The company plans to start offering services on this new technology in the July-September period.
Sistema Shyam's plans to expand its wireless broadband capability come after initial success for its high revenue data services, which now contribute about 25% of its overall revenue. The company, which follows a January-December financial year, reported revenue of 2.36 billion rupees in 2010.
Its average revenue per user--a key gauge of profitability for wireless telecom companies--for its mobile internet services was 250 rupees and 600 rupees per month for its prepaid and post-paid users, respectively. Its voice average revenue per user was 82 rupees a month.
Market leader Bharti Airtl's revenue per user is 194 rupees for the January-March period, with 15% coming from data services.
To push up its mobile internet revenue, Sistema Shyam is in talks with global computer makers to introduce tablet computers in the country later this year, Mr. Rozanov said.
And, despite the regulatory overhang and the intense competition, the company is still bullish on the sector, given that the country is adding more than 15 million new users every month, and that only about 33 of every 100 people living in rural India use mobile phones so far.
Sistema Shyam added about 800,000 new users in May, with about 88,000 being wireless broadband subscribers.
Combined with the expectation that call rates won't drop further, Sistema Shyam's plans to break even at the operating level by 2013 remain "on track," Mr. Rozanov said.
"We are on a risky track, a very harsh track... but on track," he said.

Tuesday, June 7, 2011

Sistema’s India operations losses widen Rs 663 crore

Sistema’s India operations losses widen Rs 663 crore

DELHI: Mobile phone company Sistema said losses from its Indian arm widened by 63% to Rs 666 crore for the three months ended March 31 and attributed the fall to rising cost of operations and additional capital expenditure to expand services to new regions in the country.
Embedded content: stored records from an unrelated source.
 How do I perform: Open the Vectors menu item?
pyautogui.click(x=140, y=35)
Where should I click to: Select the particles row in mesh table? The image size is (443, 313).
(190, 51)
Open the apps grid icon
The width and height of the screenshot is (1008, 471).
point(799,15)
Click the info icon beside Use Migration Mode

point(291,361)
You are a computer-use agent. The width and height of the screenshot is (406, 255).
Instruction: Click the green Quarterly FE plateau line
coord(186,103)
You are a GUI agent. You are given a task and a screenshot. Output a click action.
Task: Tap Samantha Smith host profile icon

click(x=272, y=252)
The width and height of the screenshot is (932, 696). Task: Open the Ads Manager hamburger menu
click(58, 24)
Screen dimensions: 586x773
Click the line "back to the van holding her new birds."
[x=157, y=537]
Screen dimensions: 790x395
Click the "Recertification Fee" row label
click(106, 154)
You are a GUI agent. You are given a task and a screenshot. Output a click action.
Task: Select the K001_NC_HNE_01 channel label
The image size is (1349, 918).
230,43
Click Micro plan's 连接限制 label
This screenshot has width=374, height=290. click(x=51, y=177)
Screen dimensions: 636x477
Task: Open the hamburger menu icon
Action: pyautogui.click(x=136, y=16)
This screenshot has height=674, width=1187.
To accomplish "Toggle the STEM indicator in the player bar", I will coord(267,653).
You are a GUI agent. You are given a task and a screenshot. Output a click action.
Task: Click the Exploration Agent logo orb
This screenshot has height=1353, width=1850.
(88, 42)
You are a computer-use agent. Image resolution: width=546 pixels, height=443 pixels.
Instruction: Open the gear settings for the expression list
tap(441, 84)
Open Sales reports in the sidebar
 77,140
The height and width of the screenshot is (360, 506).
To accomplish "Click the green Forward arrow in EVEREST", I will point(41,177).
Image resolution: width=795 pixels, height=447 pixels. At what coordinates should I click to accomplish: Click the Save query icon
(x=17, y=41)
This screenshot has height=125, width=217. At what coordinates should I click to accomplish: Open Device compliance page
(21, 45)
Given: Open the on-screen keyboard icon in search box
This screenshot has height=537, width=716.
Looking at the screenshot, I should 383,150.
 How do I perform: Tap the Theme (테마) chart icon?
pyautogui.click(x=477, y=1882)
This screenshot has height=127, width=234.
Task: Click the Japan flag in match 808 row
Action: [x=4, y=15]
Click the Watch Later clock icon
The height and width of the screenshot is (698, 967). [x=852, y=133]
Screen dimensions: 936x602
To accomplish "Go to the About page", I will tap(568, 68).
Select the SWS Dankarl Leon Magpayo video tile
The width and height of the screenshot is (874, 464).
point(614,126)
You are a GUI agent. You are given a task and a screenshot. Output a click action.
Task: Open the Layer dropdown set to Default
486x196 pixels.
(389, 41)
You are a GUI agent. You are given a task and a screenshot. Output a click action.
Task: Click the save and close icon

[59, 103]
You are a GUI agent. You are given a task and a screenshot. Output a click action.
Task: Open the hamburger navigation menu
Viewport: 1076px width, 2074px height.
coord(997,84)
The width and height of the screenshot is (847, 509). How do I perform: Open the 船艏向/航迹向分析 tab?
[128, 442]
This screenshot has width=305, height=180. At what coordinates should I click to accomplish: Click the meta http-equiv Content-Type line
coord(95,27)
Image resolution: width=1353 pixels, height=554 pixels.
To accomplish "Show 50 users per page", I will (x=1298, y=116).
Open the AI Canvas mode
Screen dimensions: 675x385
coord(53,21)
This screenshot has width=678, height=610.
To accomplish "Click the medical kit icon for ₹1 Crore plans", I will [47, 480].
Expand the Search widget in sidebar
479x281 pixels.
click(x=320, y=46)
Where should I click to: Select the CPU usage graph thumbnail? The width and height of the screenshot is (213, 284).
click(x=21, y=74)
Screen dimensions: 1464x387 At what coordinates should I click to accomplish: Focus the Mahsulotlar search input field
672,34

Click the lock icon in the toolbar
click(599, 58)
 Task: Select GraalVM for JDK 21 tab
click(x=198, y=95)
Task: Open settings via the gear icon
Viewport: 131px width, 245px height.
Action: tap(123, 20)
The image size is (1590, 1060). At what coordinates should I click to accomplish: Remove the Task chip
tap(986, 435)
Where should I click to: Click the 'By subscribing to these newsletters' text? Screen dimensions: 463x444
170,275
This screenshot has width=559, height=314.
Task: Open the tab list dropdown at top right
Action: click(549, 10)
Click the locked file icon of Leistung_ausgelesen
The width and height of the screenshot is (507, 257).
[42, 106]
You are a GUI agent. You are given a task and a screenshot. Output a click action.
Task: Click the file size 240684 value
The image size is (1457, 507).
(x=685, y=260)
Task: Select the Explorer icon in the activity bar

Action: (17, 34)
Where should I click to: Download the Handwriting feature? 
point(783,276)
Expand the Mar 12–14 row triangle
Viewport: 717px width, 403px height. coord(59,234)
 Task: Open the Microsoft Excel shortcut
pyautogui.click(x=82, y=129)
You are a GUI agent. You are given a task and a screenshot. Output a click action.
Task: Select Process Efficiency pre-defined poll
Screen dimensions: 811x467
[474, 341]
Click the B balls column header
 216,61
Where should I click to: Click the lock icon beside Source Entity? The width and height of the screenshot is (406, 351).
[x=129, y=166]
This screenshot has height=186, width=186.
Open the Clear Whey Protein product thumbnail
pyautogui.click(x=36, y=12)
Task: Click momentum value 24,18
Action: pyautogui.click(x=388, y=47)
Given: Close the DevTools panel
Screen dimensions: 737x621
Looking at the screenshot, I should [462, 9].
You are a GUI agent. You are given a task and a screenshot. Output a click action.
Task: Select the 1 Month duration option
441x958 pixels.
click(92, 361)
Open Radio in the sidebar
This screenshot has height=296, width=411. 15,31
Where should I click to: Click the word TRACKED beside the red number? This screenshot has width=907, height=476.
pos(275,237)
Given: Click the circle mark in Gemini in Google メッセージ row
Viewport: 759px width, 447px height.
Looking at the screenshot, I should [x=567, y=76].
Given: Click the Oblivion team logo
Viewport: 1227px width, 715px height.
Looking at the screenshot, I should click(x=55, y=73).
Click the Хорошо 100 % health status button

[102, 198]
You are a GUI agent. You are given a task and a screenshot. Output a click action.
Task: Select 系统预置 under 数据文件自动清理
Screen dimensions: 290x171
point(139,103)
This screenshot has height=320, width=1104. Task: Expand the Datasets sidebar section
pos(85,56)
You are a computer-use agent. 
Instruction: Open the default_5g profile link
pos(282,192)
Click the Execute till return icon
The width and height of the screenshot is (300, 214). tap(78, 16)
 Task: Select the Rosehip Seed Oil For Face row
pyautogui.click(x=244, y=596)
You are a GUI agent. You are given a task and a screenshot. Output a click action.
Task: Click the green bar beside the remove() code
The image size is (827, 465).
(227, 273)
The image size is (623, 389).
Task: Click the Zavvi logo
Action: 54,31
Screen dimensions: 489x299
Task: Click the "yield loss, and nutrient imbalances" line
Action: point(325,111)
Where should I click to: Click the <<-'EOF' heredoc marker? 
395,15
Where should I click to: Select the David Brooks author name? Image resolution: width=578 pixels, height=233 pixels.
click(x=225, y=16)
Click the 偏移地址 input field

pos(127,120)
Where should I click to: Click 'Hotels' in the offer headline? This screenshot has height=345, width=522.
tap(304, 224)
"The decrease in margin is on account of increase in operational costs due to further scale up operations across all circles. Additionally, the circles of UP East, West and Gujarat, were launched in the latter part of 2010, hence the impact of their launch was felt in Q1 2011," the telco, in which the Russian government recently picked up close to 20% stake,said in a statement. India's Shyam group has a minority 26% stake in the teleco.

Sistema Shyam's results are a pointer that expansion costs, interest payouts for thousands of crores in loans for putting up networks in new areas and lower usage by new additions outside metros and big cities will continue to squeeze its profits and margins of all new entrants that are struggling to make in mark in the ultra competitive 14-player market.

The company's consolidated debt stands at Rs 5,584 crore.The telco's losses widened despite its sales jumping three-folds to Rs 236.2 crore during January-March quarter of FY'11, as against Rs 78.6 crore in the same period last year.

For the first time, our revenue growth during the quarter was faster than our growth in wireless (voice and data) subscribers, the company said.The company's results however have two key pointer that indicate that underlying trends are still positive.

First, its blended Average Revenue Per mobile User (ARPU) for the quarter remained consistent at Rs 82, as against a declining trend in the market. But, this is still low when compared to incumbent GSM operators such as Bharti, Idea and Vodafone, whose ARPUs are close to the Rs 200 mark.


Next, against an industry average of 10-15%, Sistema said its data services offerings accounted for a quarter of its revenues. "Non voice revenues from both data and mobile value added services for the quarter (was) up by 33% Q-o-Q to INR 588 million (Rs 58.5 crore) which contributes 25% of total revenue and the same has increased by 2 percentage points for the quarter," the company added.

It also said that at the end of Q1 2011, the company had expanded its mobile data services to 130 cities in India, including all five metros. The number of data subscribers increased by 36% over Q4 '10 to 580,000. Currently, MTS' HSD services are present in over 150 cities, its statement added.